Uncollected votes: how does the spring hunting referendum compare?
For the referendum’s result to be valid, voter turnout must surpass the 50% mark, which it has done in all of Malta’s four previous national referenda.

With six days to go until the holding of a historic abrogative referendum to abolish spring hunting, 31,647 voting documents remain uncollected, equating to 9% of the electorate.
However, the high number of uncollected votes also includes those of eligible Maltese voters living abroad. And electors still have a few days more during which they can collect their voting paper.
For the referendum’s result to be valid, voter turnout must surpass the 50% mark, which it has done in all of Malta’s four previous national referenda.
The latest statistics from the Electoral Commission also show that around 15,477 people have personally collected their votes from the police after they were not delivered to their residences.
How does the coming referendum’s vote take-up figures compare with the ones that came before it?
Despite the heavy political and social undertones of the most recent referendum – the divorce referendum of 2011 – 20,700 voting documents remained uncollected by voting day, equating to 6% of the eligible voters.
Moreover, a further 71,711 voting documents were collected or delivered but not cast, while 2,173 votes were deemed invalid.
In total, almost three-quarters (72%) of the voting population turned out to vote that day, with divorce passing the hurdle by 53% of the total vote. The six-point margin of victory made the divorce result the closest in Malta’s history.

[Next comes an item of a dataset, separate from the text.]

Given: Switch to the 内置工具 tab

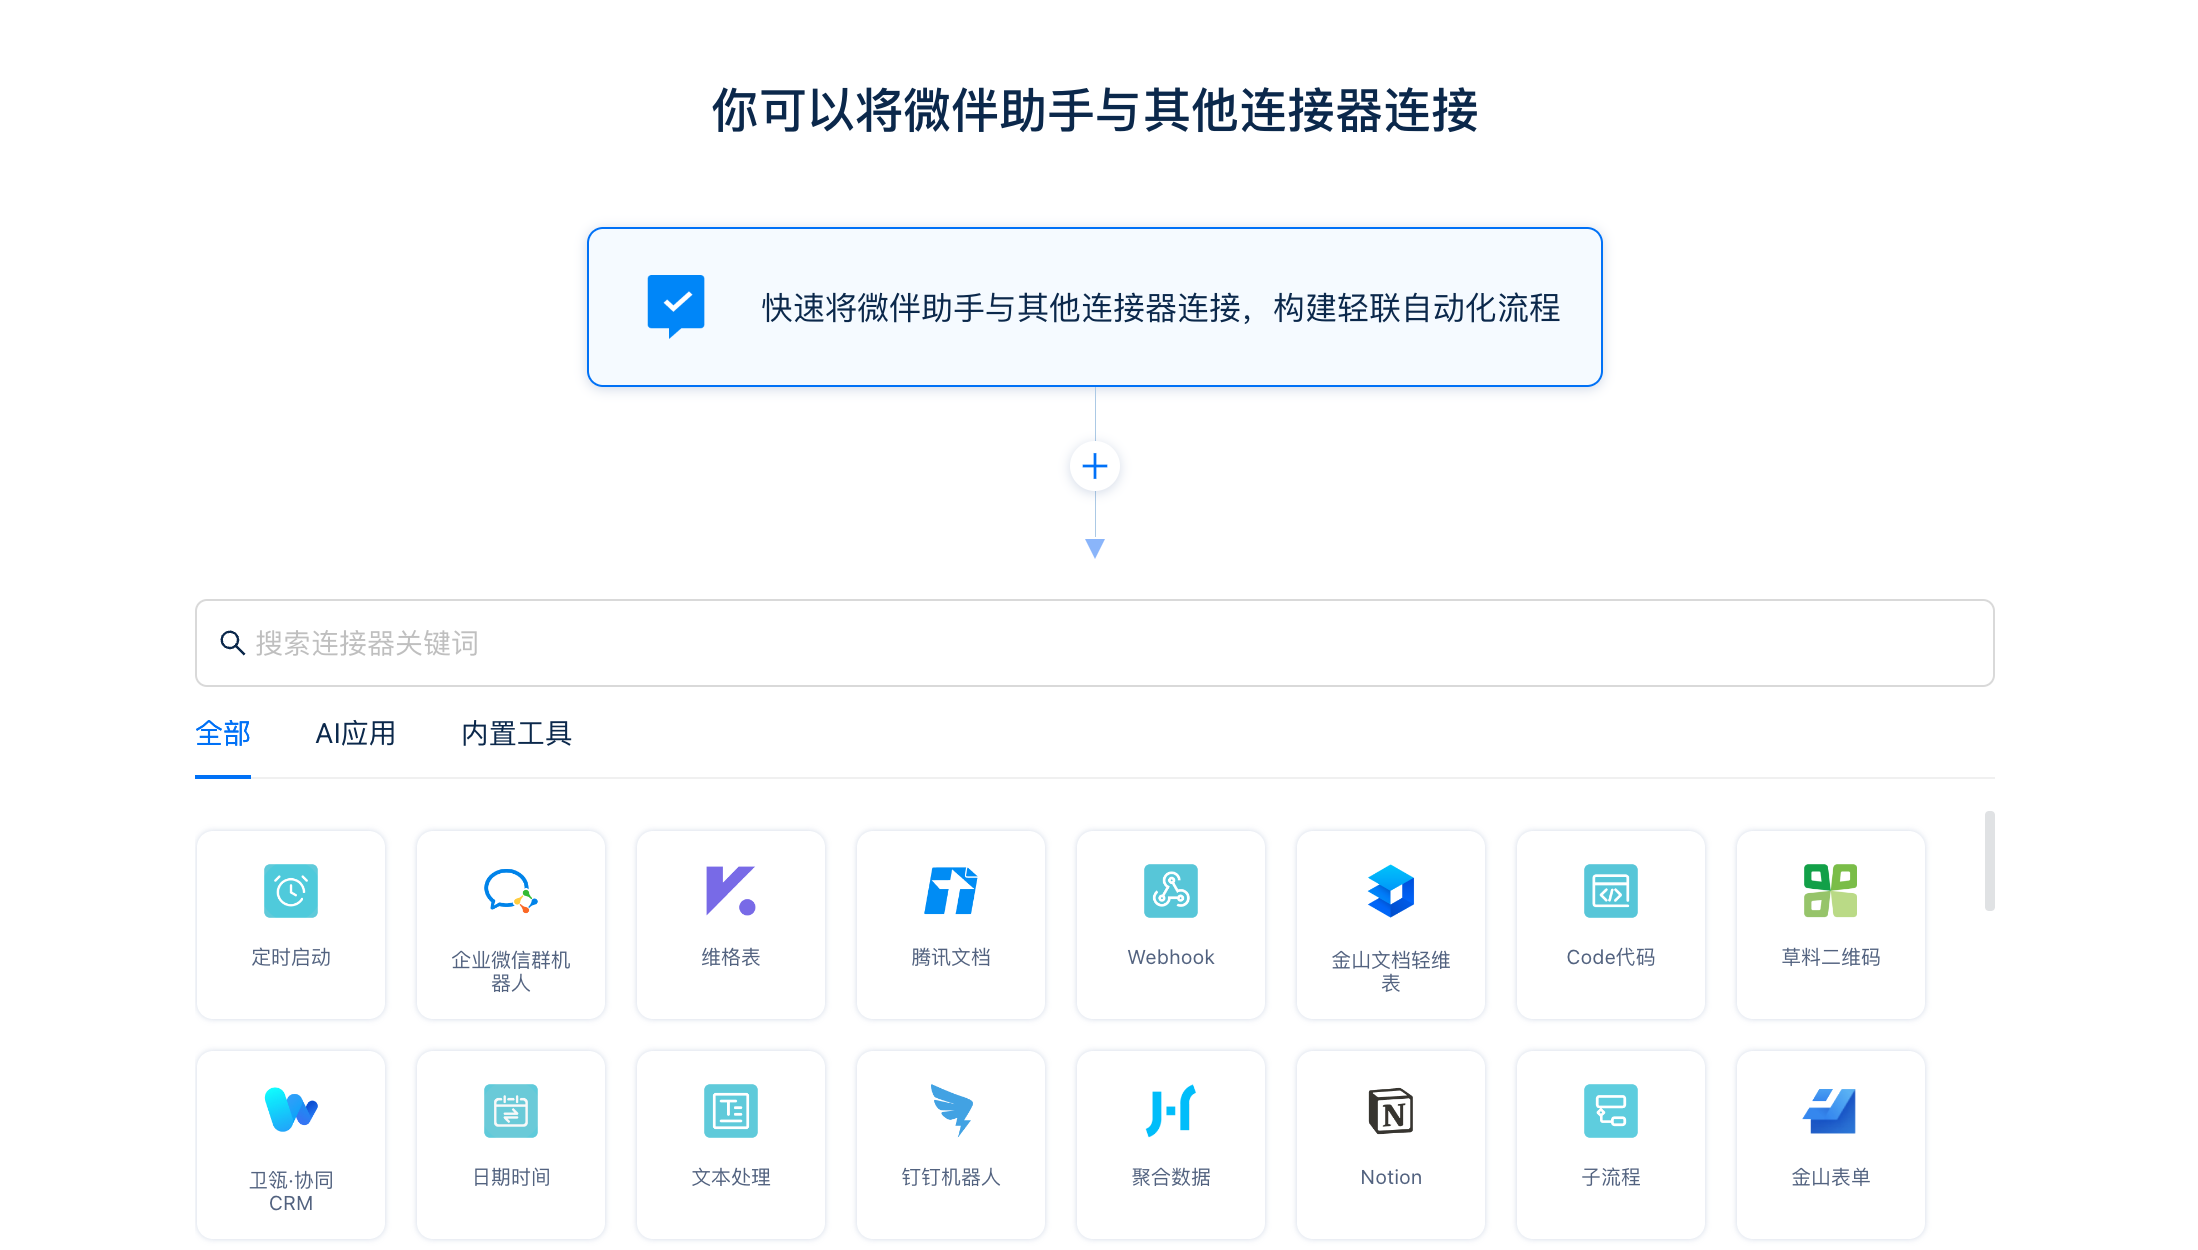Looking at the screenshot, I should point(518,735).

Voter apathy was certainly not a feature of the first Maltese referendum of the millennium – the EU membership referendum of 2003. Only 4,200 voting documents remained uncollected on voting day, a mere 1.41% of the eligible voters.
A further 23,031 voting documents were collected or delivered but not cast, while 3,911 votes were deemed invalid. The 91% voter turnout was both the highest turnout in Malta’s referendum history, as well as the most engaging referendum out of the nine countries that voted on EU membership that year.

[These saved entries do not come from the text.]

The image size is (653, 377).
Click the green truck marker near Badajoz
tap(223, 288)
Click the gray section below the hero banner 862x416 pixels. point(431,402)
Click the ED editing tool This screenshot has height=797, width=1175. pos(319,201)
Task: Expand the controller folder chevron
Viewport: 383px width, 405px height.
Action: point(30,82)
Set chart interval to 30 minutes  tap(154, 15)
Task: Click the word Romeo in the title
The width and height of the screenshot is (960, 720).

In the end, EU membership passed with around 54% of the total vote.
Malta may be witnessing something of a referendum glut, but one would have to go back to 1973 for the next most-recent referendum, a local referendum among Gozitans to decide whether to abolish the Gozo Civic Council, back then a Gozitan civic local government.
A boycott ordered by the Gozo Civic Council resulted in an exceptionally low voter turnout of just 195 people – fewer than 2% of the total Gozitan population. Nevertheless, 77% of the valid votes cast were in favour of the Council’s abolition and Gozitan administration became centralised in Valletta.
The 2-4 May 1964 referendum has gone down in history as the day Malta voted for independence. Yet, independence was a choice that 20% of the electorate was seemingly apathetic to. 5,899 voting documents remained uncollected, while 27,195 were delivered or received but not cast. Moreover, a whopping 9,016 votes (5.5%) were deemed invalid, the highest percentage of invalid votes in Malta’s referendum history.
Malta’s first open national referendum, the 1956 United Kingdom Integration referendum, was also the one that witnessed the lowest electoral turnout. Spurred on by a boycott by the Nationalist Opposition, 3,287 voting documents remained uncollected, while a further 59,153 votes were delivered or received but not used.
In the end, 59% of the electorate cast their votes, with 2,559 of the votes cast being deemed invalid. Although 77% of the valid votes were in favour of integration, the high boycott level meant that only 44% of the population voted for integration, and it was not implemented.